TASK STATEMENT:
Copy out each of the entries below word for word, with no changes.

DATA PROVIDED:

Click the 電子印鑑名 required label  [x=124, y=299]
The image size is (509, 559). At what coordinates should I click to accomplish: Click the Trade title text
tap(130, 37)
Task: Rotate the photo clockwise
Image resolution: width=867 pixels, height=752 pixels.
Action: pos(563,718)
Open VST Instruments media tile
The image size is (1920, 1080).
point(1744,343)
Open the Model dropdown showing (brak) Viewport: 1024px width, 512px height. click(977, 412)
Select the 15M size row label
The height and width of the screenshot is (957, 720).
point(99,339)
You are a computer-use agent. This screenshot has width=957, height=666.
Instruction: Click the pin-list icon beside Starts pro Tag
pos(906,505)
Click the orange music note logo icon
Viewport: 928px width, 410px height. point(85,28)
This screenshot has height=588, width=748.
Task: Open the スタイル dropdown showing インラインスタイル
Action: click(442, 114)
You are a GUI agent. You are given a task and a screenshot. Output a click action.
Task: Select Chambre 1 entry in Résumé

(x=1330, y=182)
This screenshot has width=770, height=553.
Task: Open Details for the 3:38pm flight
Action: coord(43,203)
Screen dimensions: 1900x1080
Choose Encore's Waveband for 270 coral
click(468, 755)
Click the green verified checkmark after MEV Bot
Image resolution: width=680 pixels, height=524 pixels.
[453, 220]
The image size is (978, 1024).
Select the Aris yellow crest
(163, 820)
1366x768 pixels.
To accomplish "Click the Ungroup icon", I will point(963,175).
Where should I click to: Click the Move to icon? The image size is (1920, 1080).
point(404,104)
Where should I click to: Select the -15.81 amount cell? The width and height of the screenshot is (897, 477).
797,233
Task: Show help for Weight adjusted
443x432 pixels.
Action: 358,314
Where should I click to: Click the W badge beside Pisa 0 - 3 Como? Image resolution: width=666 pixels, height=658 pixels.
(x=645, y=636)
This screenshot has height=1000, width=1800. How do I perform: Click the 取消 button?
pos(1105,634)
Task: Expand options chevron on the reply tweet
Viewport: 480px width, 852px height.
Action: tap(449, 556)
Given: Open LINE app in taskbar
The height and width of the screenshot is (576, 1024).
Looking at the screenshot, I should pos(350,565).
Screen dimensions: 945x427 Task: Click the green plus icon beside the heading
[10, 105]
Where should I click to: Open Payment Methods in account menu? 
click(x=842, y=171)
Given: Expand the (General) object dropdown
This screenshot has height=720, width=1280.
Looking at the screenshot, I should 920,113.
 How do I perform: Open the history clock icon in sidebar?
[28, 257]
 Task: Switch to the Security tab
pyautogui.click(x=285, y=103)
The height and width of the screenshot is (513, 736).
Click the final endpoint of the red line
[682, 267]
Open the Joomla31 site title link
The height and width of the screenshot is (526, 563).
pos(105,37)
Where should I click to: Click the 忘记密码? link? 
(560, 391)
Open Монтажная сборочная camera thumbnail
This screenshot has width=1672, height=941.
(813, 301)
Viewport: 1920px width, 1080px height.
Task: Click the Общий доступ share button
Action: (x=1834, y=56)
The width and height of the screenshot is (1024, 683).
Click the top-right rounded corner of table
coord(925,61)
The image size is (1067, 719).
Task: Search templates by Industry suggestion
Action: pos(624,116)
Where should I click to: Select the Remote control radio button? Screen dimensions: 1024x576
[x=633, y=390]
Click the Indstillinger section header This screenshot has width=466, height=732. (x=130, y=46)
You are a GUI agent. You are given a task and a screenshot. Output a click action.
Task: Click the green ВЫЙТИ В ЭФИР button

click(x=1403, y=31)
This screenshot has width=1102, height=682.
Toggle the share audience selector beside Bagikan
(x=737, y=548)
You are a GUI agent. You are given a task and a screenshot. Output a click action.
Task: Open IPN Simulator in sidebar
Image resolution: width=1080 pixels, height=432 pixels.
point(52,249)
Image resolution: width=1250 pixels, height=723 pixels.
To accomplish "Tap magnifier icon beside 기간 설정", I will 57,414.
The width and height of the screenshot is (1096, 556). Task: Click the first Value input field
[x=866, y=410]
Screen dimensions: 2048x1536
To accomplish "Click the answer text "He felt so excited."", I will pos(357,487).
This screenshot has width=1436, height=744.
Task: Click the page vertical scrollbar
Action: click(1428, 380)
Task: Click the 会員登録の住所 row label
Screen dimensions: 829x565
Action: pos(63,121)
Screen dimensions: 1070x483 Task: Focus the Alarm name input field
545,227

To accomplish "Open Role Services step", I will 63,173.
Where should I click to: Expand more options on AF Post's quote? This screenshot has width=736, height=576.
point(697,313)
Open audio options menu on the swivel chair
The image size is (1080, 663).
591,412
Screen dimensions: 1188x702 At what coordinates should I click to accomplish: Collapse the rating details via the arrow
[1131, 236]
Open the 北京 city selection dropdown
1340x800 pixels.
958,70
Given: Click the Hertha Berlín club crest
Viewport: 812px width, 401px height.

RESULT FOR THIS TASK:
Click the 電子印鑑名 required label  [x=124, y=299]
The image size is (509, 559). At what coordinates should I click to accomplish: Click the Trade title text
tap(130, 37)
Task: Rotate the photo clockwise
Image resolution: width=867 pixels, height=752 pixels.
Action: pos(563,718)
Open VST Instruments media tile
The image size is (1920, 1080).
point(1744,343)
Open the Model dropdown showing (brak) Viewport: 1024px width, 512px height. click(977, 412)
Select the 15M size row label
The height and width of the screenshot is (957, 720).
point(99,339)
You are a computer-use agent. This screenshot has width=957, height=666.
Instruction: Click the pin-list icon beside Starts pro Tag
pos(906,505)
Click the orange music note logo icon
Viewport: 928px width, 410px height. point(85,28)
This screenshot has height=588, width=748.
Task: Open the スタイル dropdown showing インラインスタイル
Action: click(442, 114)
You are a GUI agent. You are given a task and a screenshot. Output a click action.
Task: Select Chambre 1 entry in Résumé

(x=1330, y=182)
This screenshot has width=770, height=553.
Task: Open Details for the 3:38pm flight
Action: coord(43,203)
Screen dimensions: 1900x1080
Choose Encore's Waveband for 270 coral
click(468, 755)
Click the green verified checkmark after MEV Bot
Image resolution: width=680 pixels, height=524 pixels.
[453, 220]
The image size is (978, 1024).
Select the Aris yellow crest
(163, 820)
1366x768 pixels.
To accomplish "Click the Ungroup icon", I will point(963,175).
Where should I click to: Click the Move to icon? The image size is (1920, 1080).
point(404,104)
Where should I click to: Select the -15.81 amount cell? The width and height of the screenshot is (897, 477).
797,233
Task: Show help for Weight adjusted
443x432 pixels.
Action: 358,314
Where should I click to: Click the W badge beside Pisa 0 - 3 Como? Image resolution: width=666 pixels, height=658 pixels.
(x=645, y=636)
This screenshot has height=1000, width=1800. How do I perform: Click the 取消 button?
pos(1105,634)
Task: Expand options chevron on the reply tweet
Viewport: 480px width, 852px height.
Action: tap(449, 556)
Given: Open LINE app in taskbar
The height and width of the screenshot is (576, 1024).
Looking at the screenshot, I should pos(350,565).
Screen dimensions: 945x427 Task: Click the green plus icon beside the heading
[10, 105]
Where should I click to: Open Payment Methods in account menu? 
click(x=842, y=171)
Given: Expand the (General) object dropdown
This screenshot has height=720, width=1280.
Looking at the screenshot, I should 920,113.
 How do I perform: Open the history clock icon in sidebar?
[28, 257]
 Task: Switch to the Security tab
pyautogui.click(x=285, y=103)
The height and width of the screenshot is (513, 736).
Click the final endpoint of the red line
[682, 267]
Open the Joomla31 site title link
The height and width of the screenshot is (526, 563).
pos(105,37)
Where should I click to: Click the 忘记密码? link? 
(560, 391)
Open Монтажная сборочная camera thumbnail
This screenshot has width=1672, height=941.
(813, 301)
Viewport: 1920px width, 1080px height.
Task: Click the Общий доступ share button
Action: (x=1834, y=56)
The width and height of the screenshot is (1024, 683).
Click the top-right rounded corner of table
coord(925,61)
The image size is (1067, 719).
Task: Search templates by Industry suggestion
Action: pos(624,116)
Where should I click to: Select the Remote control radio button? Screen dimensions: 1024x576
[x=633, y=390]
Click the Indstillinger section header This screenshot has width=466, height=732. (x=130, y=46)
You are a GUI agent. You are given a task and a screenshot. Output a click action.
Task: Click the green ВЫЙТИ В ЭФИР button

click(x=1403, y=31)
This screenshot has width=1102, height=682.
Toggle the share audience selector beside Bagikan
(x=737, y=548)
You are a GUI agent. You are given a task and a screenshot. Output a click action.
Task: Open IPN Simulator in sidebar
Image resolution: width=1080 pixels, height=432 pixels.
point(52,249)
Image resolution: width=1250 pixels, height=723 pixels.
To accomplish "Tap magnifier icon beside 기간 설정", I will 57,414.
The width and height of the screenshot is (1096, 556). Task: Click the first Value input field
[x=866, y=410]
Screen dimensions: 2048x1536
To accomplish "Click the answer text "He felt so excited."", I will pos(357,487).
This screenshot has width=1436, height=744.
Task: Click the page vertical scrollbar
Action: click(1428, 380)
Task: Click the 会員登録の住所 row label
Screen dimensions: 829x565
Action: pos(63,121)
Screen dimensions: 1070x483 Task: Focus the Alarm name input field
545,227

To accomplish "Open Role Services step", I will 63,173.
Where should I click to: Expand more options on AF Post's quote? This screenshot has width=736, height=576.
point(697,313)
Open audio options menu on the swivel chair
The image size is (1080, 663).
591,412
Screen dimensions: 1188x702 At what coordinates should I click to accomplish: Collapse the rating details via the arrow
[1131, 236]
Open the 北京 city selection dropdown
1340x800 pixels.
958,70
Given: Click the Hertha Berlín club crest
Viewport: 812px width, 401px height.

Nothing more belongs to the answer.